Normalize intensities across samples using cyclic LOESS normalization

The steps the algorithm takes are the following:

log2 transform the intensities
Choose 2 samples to generate an MA-plot from
Fit a LOESS curve
Subtract half of the difference between the predicted value and the true value from the intensity of sample 1 and add the same amount to the intensity of Sample 2
Repeat for all unique combinations of samples
Repeat all steps until the model converges or n_iter is reached.

Convergence is assumed if the confidence intervals of all LOESS smooths include the 0 line. If fixed_iter = TRUE, the algorithm will perform exactly n_iter iterations. If fixed_iter = FALSE, the algorithm will perform a maximum of n_iter iterations.

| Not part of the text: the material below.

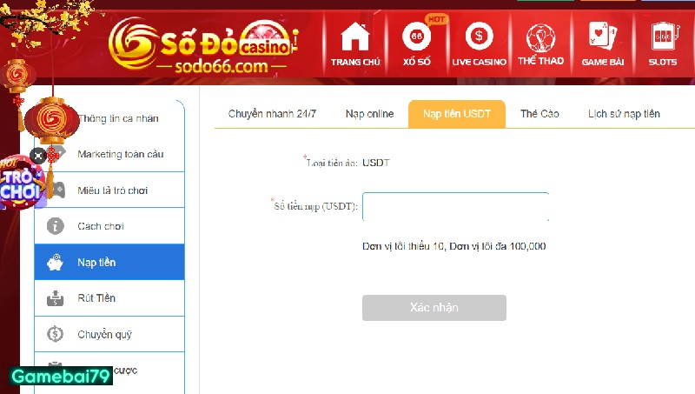Close the floating Trò Chơi banner
The height and width of the screenshot is (394, 695).
coord(37,156)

See the reference section for details.

Usage

normalize_cyclic_loess(
  data,
  n_iter = 3,
  fixed_iter = TRUE,
  loess_span = 0.7,
  level = 0.95,
  verbose = FALSE,
  ...
)

Arguments

data: A tidy tibble created by read_featuretable.
n_iter: The number of iterations to perform. If fixed_iter = TRUE exactly n_iter will be performed. If fixed_iter = FALSE a maximum of n_iter will be performed and the algorithm will stop whether convergence is reached or not.
fixed_iter: Should a fixed number of iterations be performed?
loess_span: The span of the LOESS fit. A larger span produces a smoother line.
level: The confidence level for the convergence criterion. Note that a a larger confidence level produces larger confidence intervals and therefore the algorithm stops earlier.
verbose: TRUE or FALSE. Should messages be printed to the console?
...: Arguments passed onto loess. For example, degree = 1, family = "symmetric", iterations = 4, surface = "direct" produces a LOWESS fit.

Value

A tibble with intensities normalized across samples.

References

B. M. Bolstad, R. A. Irizarry, M. Åstrand, T. P. Speed, Bioinformatics 2003, 19, 185–193, DOI 10.1093/bioinformatics/19.2.185.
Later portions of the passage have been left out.